> _What the task requires_
Return the following listing line for line, with no changes.

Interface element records
====
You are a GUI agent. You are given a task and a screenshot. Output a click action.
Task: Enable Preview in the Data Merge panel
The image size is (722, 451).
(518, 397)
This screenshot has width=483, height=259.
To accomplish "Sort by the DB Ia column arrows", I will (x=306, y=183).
====
> _Full output_
You are a GUI agent. You are given a task and a screenshot. Output a click action.
Task: Enable Preview in the Data Merge panel
The image size is (722, 451).
(518, 397)
This screenshot has width=483, height=259.
To accomplish "Sort by the DB Ia column arrows", I will (x=306, y=183).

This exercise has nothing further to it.